● WHAT IS REQUIRED:
Reproduce the rows between the line holding "Task: Go to previous date range" and the line holding "point(32,80)", inclusive, substituting "image" for every occurrence of "screenshot" and leaving everything else unchanged.
= = =
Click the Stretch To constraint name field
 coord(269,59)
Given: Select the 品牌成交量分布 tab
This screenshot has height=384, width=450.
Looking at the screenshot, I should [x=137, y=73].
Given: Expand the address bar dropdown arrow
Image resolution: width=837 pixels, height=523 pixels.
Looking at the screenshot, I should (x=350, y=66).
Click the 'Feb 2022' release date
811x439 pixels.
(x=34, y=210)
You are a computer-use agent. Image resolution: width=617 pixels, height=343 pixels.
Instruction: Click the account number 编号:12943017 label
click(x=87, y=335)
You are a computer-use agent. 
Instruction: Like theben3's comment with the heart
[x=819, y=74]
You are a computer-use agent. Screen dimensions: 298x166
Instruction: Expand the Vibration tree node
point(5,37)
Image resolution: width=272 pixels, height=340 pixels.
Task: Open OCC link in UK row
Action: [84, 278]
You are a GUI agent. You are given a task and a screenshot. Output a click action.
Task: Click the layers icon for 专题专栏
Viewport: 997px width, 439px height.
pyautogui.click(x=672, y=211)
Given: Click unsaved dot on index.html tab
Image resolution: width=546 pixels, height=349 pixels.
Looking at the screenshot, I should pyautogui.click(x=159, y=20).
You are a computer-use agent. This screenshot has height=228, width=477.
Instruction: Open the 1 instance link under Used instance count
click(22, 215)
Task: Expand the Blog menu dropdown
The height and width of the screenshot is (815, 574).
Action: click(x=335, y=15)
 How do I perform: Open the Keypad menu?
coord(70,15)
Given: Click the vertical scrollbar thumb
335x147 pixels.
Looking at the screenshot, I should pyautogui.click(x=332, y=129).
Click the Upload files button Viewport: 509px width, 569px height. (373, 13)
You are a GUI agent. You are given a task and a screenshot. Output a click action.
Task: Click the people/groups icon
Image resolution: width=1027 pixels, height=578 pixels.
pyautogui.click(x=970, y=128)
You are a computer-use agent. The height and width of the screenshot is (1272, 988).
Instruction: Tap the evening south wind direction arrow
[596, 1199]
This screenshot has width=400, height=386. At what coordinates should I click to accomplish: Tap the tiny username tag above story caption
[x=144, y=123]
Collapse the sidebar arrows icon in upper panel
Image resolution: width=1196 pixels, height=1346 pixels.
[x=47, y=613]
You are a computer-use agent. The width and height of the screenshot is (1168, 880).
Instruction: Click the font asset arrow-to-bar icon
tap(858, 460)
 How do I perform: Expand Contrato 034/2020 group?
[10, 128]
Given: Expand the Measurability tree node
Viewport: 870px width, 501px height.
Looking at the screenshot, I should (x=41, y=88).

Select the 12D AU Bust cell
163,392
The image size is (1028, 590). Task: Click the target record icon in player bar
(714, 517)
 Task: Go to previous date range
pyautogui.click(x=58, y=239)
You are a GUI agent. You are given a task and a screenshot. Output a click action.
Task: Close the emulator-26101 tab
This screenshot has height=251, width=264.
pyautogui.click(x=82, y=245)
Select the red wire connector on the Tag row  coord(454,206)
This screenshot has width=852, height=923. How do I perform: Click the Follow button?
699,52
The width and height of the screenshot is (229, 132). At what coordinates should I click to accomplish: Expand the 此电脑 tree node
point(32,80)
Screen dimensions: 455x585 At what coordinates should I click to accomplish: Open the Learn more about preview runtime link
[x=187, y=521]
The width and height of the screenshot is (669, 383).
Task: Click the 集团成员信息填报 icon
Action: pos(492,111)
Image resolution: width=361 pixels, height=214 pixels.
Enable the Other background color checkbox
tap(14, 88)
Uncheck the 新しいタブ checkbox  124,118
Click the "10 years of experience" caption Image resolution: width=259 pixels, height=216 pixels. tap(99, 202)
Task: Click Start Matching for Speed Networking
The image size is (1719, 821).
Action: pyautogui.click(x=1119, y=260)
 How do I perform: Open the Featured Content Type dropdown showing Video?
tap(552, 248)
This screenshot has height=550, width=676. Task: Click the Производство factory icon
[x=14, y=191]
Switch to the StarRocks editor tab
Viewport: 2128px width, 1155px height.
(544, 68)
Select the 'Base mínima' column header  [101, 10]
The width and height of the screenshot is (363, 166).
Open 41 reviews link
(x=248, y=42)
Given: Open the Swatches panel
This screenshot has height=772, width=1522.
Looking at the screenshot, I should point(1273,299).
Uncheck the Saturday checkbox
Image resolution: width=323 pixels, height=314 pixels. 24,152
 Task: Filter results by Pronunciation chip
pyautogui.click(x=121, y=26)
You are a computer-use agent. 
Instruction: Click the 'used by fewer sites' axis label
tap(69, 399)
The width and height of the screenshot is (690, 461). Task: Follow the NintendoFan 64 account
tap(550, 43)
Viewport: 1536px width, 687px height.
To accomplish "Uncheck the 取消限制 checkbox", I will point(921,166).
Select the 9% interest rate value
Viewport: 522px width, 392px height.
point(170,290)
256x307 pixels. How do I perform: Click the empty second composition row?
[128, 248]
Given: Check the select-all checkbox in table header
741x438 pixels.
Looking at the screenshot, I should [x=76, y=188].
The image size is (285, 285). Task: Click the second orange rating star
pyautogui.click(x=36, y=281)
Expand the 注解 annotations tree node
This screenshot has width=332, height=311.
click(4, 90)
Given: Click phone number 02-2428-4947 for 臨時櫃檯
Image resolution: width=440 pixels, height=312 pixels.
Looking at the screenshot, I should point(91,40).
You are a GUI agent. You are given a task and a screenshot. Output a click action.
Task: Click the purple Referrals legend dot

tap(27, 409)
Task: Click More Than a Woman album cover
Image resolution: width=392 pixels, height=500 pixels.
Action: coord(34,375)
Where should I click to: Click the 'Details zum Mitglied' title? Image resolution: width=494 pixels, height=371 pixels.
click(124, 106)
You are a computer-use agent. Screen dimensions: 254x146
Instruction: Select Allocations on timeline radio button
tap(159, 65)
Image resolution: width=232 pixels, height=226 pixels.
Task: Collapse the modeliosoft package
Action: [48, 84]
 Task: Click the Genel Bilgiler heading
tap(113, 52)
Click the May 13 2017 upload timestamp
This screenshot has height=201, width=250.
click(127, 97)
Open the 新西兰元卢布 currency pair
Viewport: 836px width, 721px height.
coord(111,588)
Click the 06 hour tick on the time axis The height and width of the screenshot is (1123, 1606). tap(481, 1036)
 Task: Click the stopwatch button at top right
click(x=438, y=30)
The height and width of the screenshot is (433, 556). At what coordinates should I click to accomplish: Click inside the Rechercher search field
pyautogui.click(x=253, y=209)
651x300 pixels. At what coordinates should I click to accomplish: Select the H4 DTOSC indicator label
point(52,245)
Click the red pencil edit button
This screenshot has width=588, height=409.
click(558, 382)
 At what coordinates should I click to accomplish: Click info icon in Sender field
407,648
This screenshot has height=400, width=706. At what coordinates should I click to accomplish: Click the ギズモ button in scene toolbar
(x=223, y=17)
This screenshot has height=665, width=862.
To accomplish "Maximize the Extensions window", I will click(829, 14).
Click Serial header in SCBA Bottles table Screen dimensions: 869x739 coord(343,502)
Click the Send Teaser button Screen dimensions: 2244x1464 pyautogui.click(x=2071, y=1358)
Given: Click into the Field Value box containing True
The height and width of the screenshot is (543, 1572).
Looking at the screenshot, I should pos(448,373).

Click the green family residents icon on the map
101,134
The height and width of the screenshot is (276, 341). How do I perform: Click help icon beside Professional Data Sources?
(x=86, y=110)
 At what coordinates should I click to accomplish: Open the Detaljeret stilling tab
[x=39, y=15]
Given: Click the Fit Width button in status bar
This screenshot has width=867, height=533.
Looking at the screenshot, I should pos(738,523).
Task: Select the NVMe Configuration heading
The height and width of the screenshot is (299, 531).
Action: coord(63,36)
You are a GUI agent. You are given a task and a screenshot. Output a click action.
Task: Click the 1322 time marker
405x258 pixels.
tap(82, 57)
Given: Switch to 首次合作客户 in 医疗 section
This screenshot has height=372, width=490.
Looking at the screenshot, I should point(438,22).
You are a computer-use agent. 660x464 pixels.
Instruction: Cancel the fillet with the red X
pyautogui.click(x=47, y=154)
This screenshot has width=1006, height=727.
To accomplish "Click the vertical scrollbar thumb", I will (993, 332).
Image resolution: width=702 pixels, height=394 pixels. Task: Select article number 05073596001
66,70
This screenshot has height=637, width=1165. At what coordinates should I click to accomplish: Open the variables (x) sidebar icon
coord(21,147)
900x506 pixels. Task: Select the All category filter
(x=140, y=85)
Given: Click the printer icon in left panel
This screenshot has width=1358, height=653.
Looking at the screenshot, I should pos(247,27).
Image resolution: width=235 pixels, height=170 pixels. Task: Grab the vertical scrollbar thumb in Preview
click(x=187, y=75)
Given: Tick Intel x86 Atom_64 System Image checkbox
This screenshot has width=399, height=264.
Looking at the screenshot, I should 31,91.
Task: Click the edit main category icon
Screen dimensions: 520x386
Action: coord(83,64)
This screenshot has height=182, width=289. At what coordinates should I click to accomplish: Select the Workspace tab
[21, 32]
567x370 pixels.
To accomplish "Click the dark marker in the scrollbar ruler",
= = =
● OUTPUT OF THE EXERCISE:
 Task: Go to previous date range
pyautogui.click(x=58, y=239)
You are a GUI agent. You are given a task and a image. Output a click action.
Task: Close the emulator-26101 tab
This image has height=251, width=264.
pyautogui.click(x=82, y=245)
Select the red wire connector on the Tag row  coord(454,206)
This image has width=852, height=923. How do I perform: Click the Follow button?
699,52
The width and height of the image is (229, 132). At what coordinates should I click to accomplish: Expand the 此电脑 tree node
point(32,80)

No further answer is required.